Privacy and Tax Information Powers

Privacy and Tax Information Powers

Kluwer International Tax Blog
Kluwer International Tax BlogJun 1, 2026

Why It Matters

The ruling forces EU states to tighten tax‑information procedures, curbing arbitrary access and ensuring effective remedies, which will alter compliance and data‑sharing frameworks. It also signals heightened scrutiny of international tax information exchanges for privacy compliance.

Key Takeaways

  • ECHR found Italy’s tax data requests breach Article 8 privacy rights
  • Unfettered discretion without binding guidelines violates principle of legality
  • Effective judicial review required before or shortly after data collection
  • Cross‑border info exchange must respect ECHR privacy standards
  • Administrative circulars alone cannot limit tax authority’s investigative powers

Pulse Analysis

Tax administrations across Europe have increasingly leaned on banks to supply detailed financial records, a practice that collides with growing privacy expectations. The European Court of Human Rights’ 8 January 2026 judgment in Ferrieri and Bonassisa v Italy underscores that merely having a statutory provision is insufficient; the law must be precise, publicly accessible, and foreseeable. By invoking Article 8, the Court reminded governments that personal banking data—whether linked to income, assets, or business activity—constitutes private life, and any intrusion must survive a strict proportionality test.

The Court articulated four core requirements for a measure to be "in accordance with the law": a clear domestic legal basis, accessibility to the affected individual, foreseeability of consequences, and compatibility with the rule of law. Italy’s reliance on internal administrative circulars failed because those guidelines were not binding and left the tax authority’s discretion effectively unchecked. Moreover, the judgment stressed that effective judicial oversight—either pre‑emptive or promptly post‑decision—is essential to prevent arbitrary data grabs. Domestic courts can no longer treat tax‑information requests as merely preparatory; they must provide a timely, adversarial avenue for challenge, or risk rendering tax assessments vulnerable to reversal.

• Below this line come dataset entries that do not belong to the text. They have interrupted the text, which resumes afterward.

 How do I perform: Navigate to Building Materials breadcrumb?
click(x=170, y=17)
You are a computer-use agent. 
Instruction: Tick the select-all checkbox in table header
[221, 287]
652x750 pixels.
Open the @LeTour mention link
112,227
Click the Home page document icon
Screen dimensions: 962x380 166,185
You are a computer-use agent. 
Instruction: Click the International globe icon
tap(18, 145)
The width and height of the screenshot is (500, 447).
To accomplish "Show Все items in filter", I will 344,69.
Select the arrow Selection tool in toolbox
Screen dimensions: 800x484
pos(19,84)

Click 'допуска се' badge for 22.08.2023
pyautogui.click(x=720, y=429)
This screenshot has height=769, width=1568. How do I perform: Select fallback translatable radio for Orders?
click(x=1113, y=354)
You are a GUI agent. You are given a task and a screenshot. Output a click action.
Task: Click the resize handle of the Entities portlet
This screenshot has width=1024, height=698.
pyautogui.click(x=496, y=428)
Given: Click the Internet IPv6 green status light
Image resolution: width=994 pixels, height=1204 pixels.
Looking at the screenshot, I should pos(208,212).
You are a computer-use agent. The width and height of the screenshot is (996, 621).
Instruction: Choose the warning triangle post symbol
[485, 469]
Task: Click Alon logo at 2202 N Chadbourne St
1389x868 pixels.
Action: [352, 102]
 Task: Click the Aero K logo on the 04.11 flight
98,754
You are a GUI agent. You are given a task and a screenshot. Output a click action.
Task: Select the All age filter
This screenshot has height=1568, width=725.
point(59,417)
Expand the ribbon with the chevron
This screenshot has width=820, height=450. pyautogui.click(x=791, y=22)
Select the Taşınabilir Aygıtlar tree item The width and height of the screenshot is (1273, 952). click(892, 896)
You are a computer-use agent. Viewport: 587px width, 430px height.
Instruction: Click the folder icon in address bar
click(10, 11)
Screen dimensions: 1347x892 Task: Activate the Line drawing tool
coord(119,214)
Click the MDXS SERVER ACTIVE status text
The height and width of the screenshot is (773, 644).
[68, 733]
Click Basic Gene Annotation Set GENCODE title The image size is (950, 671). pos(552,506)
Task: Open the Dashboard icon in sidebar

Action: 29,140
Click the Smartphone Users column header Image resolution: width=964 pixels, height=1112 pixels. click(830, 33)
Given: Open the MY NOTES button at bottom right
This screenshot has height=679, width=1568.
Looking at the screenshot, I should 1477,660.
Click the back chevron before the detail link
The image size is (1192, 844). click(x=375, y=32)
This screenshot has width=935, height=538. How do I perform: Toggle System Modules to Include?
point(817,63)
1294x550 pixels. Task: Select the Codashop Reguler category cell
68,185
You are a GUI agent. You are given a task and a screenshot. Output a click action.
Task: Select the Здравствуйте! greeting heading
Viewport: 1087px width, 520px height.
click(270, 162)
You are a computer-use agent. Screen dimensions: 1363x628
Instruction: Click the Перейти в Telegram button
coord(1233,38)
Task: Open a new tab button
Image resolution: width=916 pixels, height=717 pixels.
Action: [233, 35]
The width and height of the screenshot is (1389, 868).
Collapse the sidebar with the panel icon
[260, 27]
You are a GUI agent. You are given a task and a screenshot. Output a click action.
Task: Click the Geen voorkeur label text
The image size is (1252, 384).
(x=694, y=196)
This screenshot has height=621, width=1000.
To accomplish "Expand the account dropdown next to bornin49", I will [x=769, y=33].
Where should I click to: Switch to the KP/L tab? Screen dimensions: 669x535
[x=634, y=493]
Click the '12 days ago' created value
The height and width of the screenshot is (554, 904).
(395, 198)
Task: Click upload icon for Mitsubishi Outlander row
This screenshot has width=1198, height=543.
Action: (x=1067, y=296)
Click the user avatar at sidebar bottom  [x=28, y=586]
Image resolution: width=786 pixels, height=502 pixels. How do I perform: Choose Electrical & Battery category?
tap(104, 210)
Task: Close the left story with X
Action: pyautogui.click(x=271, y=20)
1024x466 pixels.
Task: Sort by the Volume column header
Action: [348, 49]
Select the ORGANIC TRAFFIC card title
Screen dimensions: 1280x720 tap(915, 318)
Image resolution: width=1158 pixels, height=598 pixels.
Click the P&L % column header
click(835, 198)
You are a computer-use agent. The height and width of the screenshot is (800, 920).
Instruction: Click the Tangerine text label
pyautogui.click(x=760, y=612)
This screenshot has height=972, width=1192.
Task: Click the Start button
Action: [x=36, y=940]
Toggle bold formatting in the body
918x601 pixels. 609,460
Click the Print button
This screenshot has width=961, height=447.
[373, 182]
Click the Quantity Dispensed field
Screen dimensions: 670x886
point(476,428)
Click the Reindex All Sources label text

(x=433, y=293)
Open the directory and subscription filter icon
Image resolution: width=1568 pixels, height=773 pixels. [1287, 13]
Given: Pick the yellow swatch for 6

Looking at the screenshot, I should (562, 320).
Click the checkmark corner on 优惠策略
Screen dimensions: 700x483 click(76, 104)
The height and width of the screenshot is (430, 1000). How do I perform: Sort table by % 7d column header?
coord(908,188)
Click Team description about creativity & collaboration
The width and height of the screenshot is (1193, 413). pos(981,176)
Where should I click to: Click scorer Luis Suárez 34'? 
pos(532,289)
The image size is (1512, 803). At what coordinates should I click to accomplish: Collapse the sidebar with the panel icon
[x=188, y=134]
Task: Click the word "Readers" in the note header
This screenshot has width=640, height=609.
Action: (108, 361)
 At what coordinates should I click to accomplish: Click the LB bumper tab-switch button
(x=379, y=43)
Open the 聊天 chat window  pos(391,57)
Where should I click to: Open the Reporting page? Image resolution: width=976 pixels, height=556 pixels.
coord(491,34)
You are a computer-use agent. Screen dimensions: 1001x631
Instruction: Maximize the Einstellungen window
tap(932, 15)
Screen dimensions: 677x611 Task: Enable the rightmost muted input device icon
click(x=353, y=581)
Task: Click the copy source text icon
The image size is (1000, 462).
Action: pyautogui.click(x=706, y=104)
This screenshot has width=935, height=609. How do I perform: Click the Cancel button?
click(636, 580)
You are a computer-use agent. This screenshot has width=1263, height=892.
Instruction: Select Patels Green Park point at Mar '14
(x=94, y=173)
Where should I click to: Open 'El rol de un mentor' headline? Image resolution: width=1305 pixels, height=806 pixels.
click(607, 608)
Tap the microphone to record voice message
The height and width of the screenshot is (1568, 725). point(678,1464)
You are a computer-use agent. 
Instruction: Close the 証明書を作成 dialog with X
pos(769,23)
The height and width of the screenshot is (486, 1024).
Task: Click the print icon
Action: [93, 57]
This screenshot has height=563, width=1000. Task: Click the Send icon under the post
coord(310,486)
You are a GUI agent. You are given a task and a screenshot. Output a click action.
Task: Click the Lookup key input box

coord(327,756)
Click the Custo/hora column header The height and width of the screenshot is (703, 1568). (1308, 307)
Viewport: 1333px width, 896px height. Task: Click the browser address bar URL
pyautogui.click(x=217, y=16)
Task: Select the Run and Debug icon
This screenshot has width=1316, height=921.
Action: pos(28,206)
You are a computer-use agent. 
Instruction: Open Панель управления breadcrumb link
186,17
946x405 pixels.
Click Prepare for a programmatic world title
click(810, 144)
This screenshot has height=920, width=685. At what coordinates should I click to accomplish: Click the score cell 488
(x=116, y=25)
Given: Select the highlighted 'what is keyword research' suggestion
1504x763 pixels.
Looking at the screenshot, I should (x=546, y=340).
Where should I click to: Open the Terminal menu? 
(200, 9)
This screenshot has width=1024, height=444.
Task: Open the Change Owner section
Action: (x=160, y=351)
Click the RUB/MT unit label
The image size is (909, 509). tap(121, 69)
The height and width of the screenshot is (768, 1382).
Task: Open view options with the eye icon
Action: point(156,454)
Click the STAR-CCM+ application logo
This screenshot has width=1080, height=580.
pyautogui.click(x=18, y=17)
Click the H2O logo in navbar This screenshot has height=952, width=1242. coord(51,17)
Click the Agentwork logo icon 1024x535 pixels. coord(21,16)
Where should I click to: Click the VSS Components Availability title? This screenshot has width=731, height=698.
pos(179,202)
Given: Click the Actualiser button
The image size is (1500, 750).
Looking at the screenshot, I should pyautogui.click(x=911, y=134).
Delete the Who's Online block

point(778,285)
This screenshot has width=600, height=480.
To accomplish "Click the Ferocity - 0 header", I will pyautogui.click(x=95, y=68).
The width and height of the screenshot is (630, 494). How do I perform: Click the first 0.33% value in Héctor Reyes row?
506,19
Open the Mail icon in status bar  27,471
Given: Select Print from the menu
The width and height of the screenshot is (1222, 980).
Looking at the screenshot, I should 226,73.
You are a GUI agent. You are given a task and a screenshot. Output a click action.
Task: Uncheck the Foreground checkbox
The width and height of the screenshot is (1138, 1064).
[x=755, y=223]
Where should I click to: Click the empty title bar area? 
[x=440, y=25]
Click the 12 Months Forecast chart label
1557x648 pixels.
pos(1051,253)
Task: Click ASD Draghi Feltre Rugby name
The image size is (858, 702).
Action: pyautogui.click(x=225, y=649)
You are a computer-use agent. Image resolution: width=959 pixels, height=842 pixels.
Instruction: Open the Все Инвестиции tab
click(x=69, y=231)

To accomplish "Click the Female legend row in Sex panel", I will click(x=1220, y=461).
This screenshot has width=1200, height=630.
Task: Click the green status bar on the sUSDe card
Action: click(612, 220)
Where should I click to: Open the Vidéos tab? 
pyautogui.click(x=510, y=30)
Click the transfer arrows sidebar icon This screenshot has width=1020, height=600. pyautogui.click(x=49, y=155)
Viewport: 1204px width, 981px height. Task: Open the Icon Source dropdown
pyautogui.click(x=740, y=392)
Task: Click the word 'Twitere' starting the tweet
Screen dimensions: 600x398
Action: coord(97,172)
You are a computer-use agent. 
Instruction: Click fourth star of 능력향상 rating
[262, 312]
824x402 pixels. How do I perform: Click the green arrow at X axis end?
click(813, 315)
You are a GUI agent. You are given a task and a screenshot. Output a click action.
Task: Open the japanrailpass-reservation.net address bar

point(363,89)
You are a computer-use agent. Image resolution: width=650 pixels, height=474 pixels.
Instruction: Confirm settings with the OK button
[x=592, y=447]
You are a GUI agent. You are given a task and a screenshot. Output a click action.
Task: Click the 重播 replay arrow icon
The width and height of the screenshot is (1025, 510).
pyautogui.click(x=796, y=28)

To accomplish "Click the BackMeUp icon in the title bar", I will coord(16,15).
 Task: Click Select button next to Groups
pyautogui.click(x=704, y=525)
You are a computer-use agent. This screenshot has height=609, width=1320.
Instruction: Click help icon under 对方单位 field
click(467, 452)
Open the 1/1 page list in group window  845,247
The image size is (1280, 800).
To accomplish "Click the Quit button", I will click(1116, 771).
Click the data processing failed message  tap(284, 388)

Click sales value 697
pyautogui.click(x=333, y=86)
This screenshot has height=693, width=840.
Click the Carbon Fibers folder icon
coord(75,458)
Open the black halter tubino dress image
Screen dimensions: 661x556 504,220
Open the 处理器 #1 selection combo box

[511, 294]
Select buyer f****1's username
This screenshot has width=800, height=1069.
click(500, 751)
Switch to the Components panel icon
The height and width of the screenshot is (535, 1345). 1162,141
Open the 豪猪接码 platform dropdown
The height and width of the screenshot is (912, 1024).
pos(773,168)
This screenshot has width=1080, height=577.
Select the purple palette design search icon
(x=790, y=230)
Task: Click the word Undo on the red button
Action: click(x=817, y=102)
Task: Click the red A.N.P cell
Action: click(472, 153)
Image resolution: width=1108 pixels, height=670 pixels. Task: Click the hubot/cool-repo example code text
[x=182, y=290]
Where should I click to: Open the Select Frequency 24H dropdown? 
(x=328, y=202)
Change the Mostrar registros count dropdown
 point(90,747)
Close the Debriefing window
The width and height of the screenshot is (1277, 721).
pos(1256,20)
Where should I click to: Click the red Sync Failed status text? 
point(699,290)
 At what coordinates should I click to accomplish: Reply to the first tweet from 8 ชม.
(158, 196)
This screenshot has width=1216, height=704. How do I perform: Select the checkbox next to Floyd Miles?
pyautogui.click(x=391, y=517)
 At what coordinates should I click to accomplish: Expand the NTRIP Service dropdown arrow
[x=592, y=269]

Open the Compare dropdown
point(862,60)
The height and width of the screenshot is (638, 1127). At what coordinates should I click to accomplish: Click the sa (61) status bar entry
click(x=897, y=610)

Beyond Italy, the decision reverberates through the international tax‑information ecosystem. OECD and UN Model Tax Conventions permit the exchange of taxpayer data, yet the ECHR ruling suggests that any transferred information must not have been obtained in breach of Article 8. States must therefore vet both the legality of their own data‑collection methods and the privacy safeguards of recipient jurisdictions. Failure to do so could expose cross‑border exchanges to legal challenges, prompting a wave of reforms aimed at aligning tax‑compliance tools with fundamental human‑rights standards. The case signals a pivotal shift toward privacy‑centric tax enforcement in an increasingly data‑driven fiscal landscape.